機嫌がよくなかったゆっちゅは、大好きな「赤いバス」を投げ捨て、それを拾って自分に渡せと、ジィをゆび指して命令?した。

取って渡すと、それを今度はジィに向けて投げた。

また、ジィをゆび指して取ってよこせと命じた。

ジィは命令を無視し、ゆっちゅの顔を見つめた。

ゆっちゅのイライラは暴走しはじめた。

今度は咥えていたおしゃぶりを取って投げ捨てた。

ジィは「投げない」と毅然と言って、それを拾って渡した途端に、ゆっちゅは再び投げ放った。

そして、再びジィをゆび指して泣きわめき出した。

ジィは「自分で拾いなさい」と言って取り合わなかった。

ゆっちゅは一層はげしく泣きわめいて、ジィが取れと言うように盛んに人さし指を突き上げて、ジィに迫ってきた。

ジィは黙視を続けた。

ゆっちゅは涙と鼻汁で顔面を洗ったようになってさらに激しく泣きわめいたが、ジィはただ「じぶんで拾いなさい」と言うだけで取り合わなかった。

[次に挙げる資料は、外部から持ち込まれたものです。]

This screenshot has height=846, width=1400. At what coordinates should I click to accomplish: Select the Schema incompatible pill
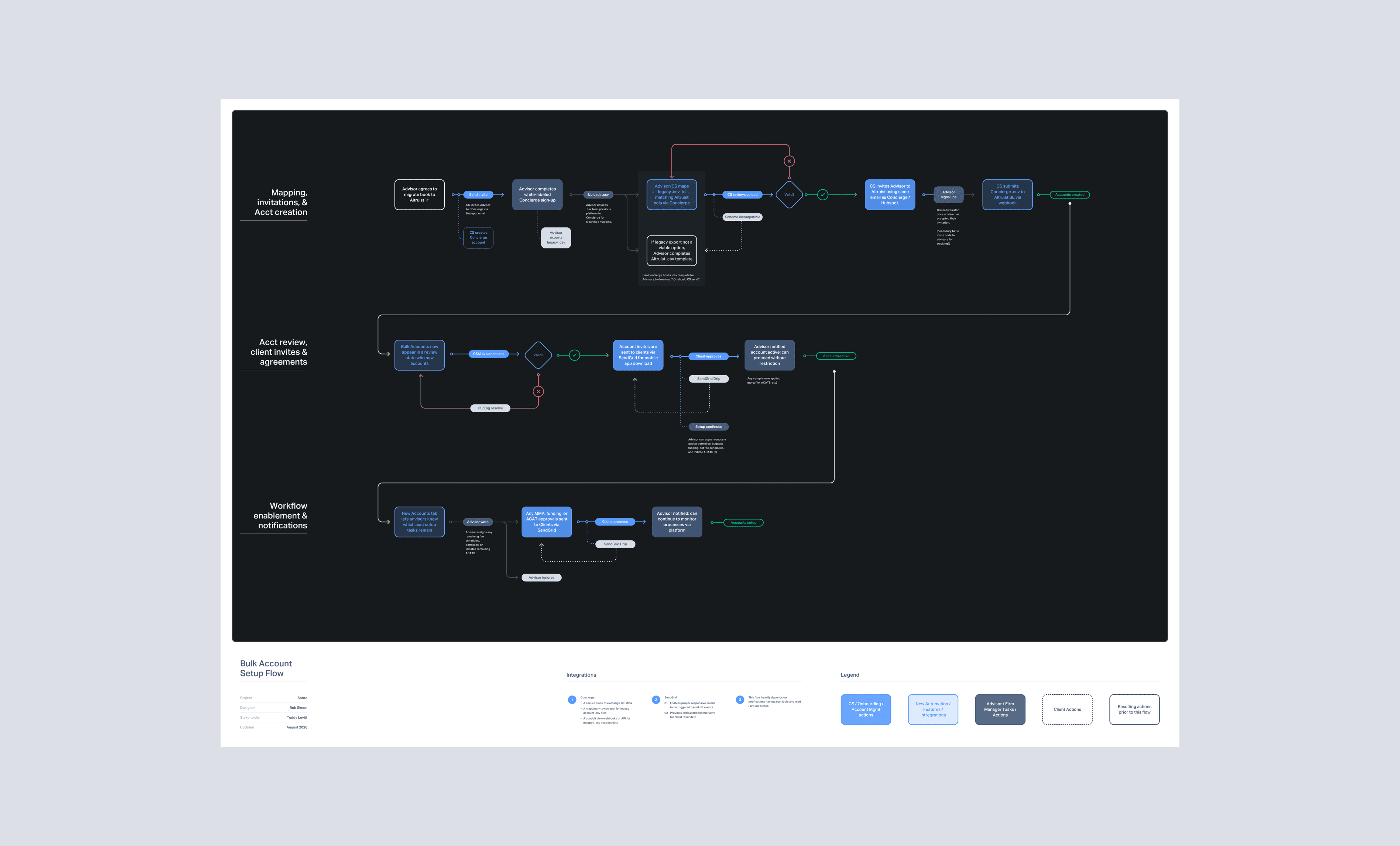point(742,217)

そのうち、面と向かい合っているのに耐えられなくなって、泣きながらジィに抱きついてきて、それでも放置されたおしゃぶりの方をゆび指してジィに取るように訴えた。

ジィは優しく抱きながらも、「じぶんで拾いなさい」と言うだけで取ってやらなかった。

ゆっちゅも強情にジィに抱っこされたまま泣きわめき続けた。

30分も経っただろうか、ゆっちゅも泣き疲れて眠りに入りそうな様子だったので、ばあばがごみ収集車に載せて届いてくれたおしゃぶりを取ってゆっちゅの口にくわえさせて、「もう投げちゃダメだよ」と言った。

ゆっちゅは泣きじゃくりながらそのまま寝た。

寝ながらもしばらくはしゃくりあげていた。

 

夜になってゆっちゅを家に送り届けた。

家に着くころには目を覚まして、夕食を食いそびれたゆっちゅにせんべいやジュースを食べさせているうちに機嫌も直り、しばらく遊び相手をしていたとき、ジィの背中の方で咥えていたおしゃぶりをぽぃっと放り投げてにゃっと笑い「投げない」と言った。

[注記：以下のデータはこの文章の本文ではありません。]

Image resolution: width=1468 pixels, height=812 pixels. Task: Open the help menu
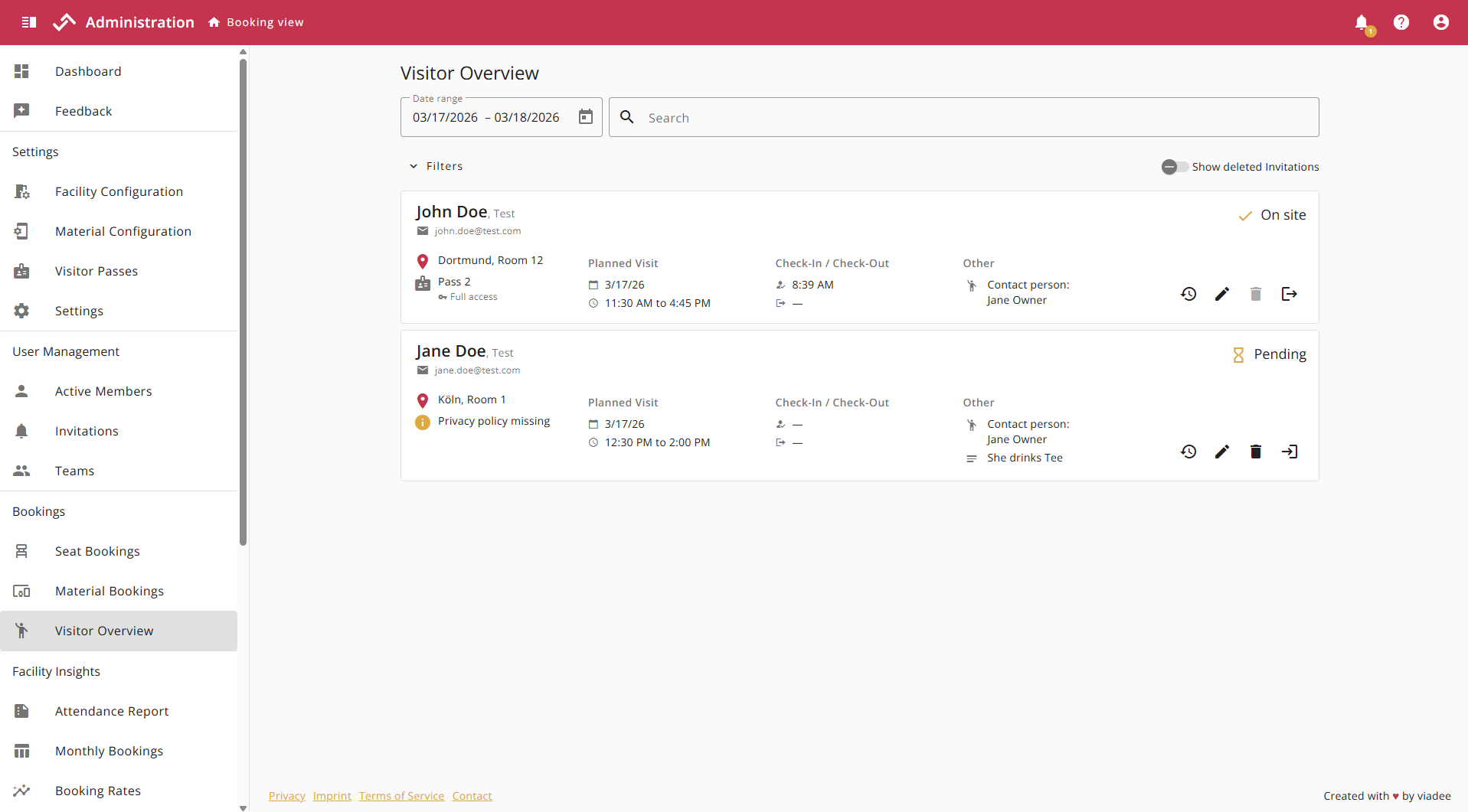click(x=1402, y=22)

すかさずジィはそれを拾って笑いかけてゆっちゅに渡した。

 

ゆっちゅとジィの間にある支配と服従、保護と依存の感情のパターンに乱れが発生した一幕であった。

しかし、暴走してゆく感情を調停しようとするものが働き出すと、硬直しかかったシステムはふたたび循環しはじめ、平衡を取り戻し安定してゆく。

調停すること、それを愛と呼ぶ。